Normal Cells and the Formation of Cancer
Discussion of cell behavior, the role of DNA in regulating cell growth, and what goes wrong when cancer starts.Robert Weinberg, PhD
Daniel K. Ludwig Professor for Cancer Research
Massachusetts Institute of Technology
ROBERT WEINBERG, PhD
You might think that there's a central governor somewhere in the body that tells all the cells in the body how they should behave, but that's not the way things work. The fact is that each individual cell throughout the body is empowered to make important decisions, albeit decisions that are strongly influenced by its neighbors. And that empowerment, that license which individual cells are given, also represents a danger.
Well, as is the case with all forms of life, DNA is the master regulator here. Each of our cells carries within it a whole complement of genes, which instruct that cell as to when it should grow and when it should be quiet and not grow. In other words genes tell individual cells when is an appropriate time for it to proliferate--to grow and divide--and when it should cease and desist from growing and dividing. Now the DNA molecule that carries all this information is, like all other entities inside the cell, a physical object that is subject to damage, subject to corruption.
When these DNA sequences become damaged you get mutant genes and some of these mutant genes may begin to tell the cell to grow and divide inappropriately. In other words, a normal gene will tell a cell that it should stop growing, but a mutant gene--a damaged gene that has altered sequences in it--may tell a cell that it should start growing and dividing even though the conditions around the cell tell that cell to stop growing and to pull back from the program of growth and division.

Brief
Using the passage above on normal cells and cancer, decide whether each statement agrees with it. Answer yes or no for each, and quote the words from the passage that decide it.
(a) A central governor in the body tells all the cells how they should behave.
(b) The decisions of individual cells are strongly influenced by their neighbors.
(c) The DNA molecule inside a cell can be damaged.

Extracted information

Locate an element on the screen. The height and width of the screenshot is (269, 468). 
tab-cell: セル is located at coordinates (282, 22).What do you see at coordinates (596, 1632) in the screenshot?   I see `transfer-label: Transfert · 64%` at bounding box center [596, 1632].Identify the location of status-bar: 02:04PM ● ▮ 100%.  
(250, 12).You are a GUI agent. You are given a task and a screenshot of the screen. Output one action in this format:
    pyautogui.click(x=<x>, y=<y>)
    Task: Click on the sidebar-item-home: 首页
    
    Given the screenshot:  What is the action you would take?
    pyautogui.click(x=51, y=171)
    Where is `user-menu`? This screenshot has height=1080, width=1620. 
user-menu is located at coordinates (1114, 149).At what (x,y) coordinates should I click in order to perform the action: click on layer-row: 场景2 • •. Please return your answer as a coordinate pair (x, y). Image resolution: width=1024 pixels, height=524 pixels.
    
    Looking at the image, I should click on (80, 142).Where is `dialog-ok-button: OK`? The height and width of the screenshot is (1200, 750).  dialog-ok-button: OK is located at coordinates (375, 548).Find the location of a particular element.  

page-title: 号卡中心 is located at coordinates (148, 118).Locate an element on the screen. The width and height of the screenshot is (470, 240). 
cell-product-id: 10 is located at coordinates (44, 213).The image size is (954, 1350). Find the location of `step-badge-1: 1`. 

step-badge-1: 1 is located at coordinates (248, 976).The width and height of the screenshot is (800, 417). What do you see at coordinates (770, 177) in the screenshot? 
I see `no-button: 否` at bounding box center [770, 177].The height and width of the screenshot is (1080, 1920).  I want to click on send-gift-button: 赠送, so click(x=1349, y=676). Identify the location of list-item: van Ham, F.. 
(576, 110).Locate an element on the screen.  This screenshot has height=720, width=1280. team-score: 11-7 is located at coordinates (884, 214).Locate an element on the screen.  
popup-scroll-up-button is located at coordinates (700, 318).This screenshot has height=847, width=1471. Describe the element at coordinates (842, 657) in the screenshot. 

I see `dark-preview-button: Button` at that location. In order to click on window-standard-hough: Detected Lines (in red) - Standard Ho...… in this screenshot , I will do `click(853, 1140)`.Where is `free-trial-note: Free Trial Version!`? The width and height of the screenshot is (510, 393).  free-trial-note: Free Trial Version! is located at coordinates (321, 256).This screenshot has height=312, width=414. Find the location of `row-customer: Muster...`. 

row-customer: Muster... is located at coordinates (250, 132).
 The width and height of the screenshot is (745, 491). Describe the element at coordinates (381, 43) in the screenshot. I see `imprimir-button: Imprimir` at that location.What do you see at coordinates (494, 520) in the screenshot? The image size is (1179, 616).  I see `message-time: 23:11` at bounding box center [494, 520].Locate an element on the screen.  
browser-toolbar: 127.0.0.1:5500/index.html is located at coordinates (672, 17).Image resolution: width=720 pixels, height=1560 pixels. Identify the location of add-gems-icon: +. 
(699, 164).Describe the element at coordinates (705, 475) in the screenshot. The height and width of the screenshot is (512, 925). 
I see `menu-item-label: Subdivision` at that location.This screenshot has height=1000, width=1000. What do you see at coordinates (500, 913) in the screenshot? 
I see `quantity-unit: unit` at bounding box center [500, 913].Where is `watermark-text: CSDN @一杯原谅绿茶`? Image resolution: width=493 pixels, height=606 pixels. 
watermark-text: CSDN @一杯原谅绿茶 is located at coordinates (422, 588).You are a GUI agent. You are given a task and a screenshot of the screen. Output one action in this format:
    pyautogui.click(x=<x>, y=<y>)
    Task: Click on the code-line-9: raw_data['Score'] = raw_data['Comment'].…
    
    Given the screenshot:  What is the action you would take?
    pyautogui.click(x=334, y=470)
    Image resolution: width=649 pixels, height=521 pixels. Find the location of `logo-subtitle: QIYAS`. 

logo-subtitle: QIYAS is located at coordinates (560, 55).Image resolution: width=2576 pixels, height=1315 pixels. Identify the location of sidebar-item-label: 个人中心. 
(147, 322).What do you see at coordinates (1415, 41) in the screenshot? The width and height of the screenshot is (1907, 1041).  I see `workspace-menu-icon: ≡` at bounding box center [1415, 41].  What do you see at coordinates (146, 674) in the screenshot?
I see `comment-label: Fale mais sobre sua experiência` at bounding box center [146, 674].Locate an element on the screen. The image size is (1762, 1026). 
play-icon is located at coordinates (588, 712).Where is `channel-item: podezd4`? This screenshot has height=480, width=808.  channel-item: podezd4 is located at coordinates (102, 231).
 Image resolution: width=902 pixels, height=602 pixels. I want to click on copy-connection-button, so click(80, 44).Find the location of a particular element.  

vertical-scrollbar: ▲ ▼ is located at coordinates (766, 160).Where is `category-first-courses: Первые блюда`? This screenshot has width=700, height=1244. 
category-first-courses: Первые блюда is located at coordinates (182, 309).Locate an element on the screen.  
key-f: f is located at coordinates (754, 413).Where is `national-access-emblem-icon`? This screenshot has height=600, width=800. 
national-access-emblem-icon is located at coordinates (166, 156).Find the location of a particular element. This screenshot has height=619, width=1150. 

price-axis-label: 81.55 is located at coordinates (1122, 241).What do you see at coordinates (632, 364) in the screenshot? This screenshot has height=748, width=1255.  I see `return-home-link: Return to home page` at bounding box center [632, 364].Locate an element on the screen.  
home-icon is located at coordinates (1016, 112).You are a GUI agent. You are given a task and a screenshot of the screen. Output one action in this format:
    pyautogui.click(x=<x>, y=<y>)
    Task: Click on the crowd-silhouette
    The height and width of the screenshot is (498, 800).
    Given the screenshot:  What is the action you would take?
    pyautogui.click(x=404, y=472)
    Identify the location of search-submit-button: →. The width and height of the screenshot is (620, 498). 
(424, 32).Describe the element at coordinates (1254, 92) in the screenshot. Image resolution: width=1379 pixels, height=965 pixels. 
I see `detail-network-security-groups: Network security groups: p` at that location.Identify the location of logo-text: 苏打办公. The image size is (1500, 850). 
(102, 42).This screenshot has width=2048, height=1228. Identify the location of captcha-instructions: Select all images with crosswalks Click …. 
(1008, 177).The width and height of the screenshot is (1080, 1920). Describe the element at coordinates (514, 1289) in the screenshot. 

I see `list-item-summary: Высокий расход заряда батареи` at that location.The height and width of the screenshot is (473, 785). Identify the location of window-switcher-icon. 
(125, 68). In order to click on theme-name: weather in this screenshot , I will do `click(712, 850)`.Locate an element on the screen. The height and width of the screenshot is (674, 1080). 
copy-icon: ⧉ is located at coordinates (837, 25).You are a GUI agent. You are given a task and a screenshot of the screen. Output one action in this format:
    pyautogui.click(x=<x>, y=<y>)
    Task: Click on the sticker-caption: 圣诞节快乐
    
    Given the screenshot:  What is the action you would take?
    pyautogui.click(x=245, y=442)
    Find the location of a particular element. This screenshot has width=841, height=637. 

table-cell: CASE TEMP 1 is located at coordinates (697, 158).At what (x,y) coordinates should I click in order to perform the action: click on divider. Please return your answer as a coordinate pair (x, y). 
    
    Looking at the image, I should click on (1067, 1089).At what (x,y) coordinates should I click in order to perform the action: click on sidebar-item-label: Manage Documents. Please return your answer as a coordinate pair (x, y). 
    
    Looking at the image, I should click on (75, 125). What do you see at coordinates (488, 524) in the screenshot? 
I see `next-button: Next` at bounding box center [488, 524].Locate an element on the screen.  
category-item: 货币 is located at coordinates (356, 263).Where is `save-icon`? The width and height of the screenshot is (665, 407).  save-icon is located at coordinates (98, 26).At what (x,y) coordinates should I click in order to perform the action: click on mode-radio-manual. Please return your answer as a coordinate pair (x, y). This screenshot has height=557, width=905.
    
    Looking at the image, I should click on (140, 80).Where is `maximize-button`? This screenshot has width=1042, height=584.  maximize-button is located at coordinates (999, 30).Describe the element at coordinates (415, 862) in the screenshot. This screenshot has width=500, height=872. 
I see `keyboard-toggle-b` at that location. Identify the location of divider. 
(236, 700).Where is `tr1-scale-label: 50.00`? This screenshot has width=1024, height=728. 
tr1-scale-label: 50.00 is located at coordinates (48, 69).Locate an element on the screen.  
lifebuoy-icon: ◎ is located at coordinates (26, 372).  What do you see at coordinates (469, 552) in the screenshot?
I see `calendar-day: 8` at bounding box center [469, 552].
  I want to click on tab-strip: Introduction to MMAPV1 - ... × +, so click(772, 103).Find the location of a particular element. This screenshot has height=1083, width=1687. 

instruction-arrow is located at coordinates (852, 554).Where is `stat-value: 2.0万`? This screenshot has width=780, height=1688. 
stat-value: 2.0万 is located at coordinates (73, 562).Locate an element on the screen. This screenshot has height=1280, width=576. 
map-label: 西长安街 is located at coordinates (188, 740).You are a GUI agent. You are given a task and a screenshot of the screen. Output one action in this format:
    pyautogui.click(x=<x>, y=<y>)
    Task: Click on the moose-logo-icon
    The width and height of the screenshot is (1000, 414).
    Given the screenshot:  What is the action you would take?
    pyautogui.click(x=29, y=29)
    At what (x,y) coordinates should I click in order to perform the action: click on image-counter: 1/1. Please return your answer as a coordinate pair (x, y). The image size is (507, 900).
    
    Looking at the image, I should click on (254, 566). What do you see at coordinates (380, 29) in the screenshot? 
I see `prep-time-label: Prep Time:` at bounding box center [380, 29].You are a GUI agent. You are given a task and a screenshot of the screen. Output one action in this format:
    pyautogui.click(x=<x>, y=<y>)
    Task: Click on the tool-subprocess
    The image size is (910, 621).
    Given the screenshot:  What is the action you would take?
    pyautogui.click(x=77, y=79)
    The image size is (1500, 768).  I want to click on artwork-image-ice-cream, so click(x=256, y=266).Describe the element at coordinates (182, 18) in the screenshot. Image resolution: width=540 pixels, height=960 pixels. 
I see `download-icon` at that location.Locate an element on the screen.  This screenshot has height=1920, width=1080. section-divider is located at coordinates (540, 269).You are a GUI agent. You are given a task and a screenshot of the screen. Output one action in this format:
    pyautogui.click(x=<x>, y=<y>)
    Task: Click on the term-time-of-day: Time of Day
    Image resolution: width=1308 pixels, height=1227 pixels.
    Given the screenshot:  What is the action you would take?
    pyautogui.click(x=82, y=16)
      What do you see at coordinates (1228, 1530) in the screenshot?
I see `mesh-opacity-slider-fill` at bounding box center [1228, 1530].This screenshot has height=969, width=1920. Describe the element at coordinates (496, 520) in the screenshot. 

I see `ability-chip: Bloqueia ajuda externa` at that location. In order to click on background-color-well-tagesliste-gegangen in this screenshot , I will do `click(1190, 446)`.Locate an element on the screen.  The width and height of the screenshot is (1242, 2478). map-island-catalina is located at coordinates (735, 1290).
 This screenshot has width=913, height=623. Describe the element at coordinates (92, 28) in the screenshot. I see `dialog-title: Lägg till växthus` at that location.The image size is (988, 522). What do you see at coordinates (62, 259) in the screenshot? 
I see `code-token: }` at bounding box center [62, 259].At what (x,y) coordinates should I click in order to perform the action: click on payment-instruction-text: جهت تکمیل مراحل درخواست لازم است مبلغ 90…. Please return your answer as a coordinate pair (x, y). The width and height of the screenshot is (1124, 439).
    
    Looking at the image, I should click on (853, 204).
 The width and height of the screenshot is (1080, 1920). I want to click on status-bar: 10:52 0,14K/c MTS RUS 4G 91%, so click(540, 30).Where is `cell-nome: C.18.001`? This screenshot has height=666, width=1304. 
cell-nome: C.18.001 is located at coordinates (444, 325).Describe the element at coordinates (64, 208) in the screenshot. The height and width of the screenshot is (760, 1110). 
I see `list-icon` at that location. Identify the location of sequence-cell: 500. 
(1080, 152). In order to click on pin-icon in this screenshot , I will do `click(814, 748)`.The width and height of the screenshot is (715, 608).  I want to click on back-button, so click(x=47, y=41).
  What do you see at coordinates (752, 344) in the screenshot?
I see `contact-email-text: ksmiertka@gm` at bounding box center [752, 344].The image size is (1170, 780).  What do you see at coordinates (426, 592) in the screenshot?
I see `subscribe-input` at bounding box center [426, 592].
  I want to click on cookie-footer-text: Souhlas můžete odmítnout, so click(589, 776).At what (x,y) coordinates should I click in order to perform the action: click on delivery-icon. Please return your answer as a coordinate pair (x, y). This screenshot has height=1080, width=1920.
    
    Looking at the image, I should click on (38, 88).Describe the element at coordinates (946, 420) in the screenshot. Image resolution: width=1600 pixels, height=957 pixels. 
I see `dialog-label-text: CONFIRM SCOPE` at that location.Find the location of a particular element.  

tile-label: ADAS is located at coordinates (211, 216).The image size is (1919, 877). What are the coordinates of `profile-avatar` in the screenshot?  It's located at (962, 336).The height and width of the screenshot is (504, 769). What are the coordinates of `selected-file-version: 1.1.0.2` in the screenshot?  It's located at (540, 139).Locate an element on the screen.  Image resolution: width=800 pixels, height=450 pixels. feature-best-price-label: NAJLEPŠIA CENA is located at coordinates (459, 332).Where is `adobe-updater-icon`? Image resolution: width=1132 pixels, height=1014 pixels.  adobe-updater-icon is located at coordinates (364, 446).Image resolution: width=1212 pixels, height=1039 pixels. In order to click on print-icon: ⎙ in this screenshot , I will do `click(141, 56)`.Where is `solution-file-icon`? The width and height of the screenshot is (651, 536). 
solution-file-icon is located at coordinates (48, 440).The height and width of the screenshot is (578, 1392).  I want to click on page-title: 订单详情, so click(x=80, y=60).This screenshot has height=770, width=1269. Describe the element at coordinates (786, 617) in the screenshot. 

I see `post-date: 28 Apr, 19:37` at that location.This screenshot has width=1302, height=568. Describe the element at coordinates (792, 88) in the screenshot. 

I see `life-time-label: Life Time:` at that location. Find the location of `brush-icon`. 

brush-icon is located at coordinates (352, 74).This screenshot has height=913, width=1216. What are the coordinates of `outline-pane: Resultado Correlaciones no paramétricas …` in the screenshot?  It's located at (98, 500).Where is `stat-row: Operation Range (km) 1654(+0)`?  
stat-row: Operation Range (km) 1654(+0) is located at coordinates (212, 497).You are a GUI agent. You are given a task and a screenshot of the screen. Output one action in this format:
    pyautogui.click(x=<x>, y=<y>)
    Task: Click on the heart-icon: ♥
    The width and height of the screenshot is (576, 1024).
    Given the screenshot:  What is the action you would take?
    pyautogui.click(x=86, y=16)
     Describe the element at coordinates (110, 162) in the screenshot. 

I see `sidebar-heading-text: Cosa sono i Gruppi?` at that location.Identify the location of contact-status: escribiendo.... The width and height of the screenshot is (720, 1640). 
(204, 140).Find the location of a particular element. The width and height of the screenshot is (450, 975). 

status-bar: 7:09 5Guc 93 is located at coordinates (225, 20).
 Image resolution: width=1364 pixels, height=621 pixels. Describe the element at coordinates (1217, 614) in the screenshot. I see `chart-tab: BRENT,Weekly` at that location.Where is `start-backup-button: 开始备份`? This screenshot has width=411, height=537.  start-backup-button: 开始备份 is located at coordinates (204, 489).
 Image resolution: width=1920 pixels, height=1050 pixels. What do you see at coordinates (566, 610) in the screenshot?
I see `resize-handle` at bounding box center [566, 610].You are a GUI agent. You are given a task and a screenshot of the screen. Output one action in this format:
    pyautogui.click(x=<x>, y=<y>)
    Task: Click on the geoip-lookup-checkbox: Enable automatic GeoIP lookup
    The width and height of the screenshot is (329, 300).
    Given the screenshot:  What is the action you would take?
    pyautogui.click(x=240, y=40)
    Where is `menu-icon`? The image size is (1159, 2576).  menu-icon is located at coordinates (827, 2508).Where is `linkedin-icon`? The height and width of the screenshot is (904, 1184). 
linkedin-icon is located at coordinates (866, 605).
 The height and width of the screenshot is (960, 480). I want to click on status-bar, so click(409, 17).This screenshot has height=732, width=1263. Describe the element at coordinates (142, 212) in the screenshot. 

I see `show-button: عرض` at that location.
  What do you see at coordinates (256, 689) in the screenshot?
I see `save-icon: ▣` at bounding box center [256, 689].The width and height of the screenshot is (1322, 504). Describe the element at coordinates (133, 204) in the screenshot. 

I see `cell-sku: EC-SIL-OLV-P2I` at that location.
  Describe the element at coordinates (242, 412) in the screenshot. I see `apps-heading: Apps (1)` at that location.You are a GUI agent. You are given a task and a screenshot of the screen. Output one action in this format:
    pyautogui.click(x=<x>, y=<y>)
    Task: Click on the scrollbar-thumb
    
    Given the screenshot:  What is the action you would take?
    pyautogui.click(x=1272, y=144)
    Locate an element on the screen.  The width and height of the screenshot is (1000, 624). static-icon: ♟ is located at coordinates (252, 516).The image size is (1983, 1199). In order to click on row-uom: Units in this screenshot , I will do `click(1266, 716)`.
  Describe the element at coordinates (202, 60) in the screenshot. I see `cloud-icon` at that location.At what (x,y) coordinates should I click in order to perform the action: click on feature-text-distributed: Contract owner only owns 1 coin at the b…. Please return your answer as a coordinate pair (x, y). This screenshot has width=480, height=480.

Exercise solution
(a) No: "but that's not the way things work."
(b) Yes: "decisions that are strongly influenced by its neighbors"
(c) Yes: "a physical object that is subject to damage, subject to corruption"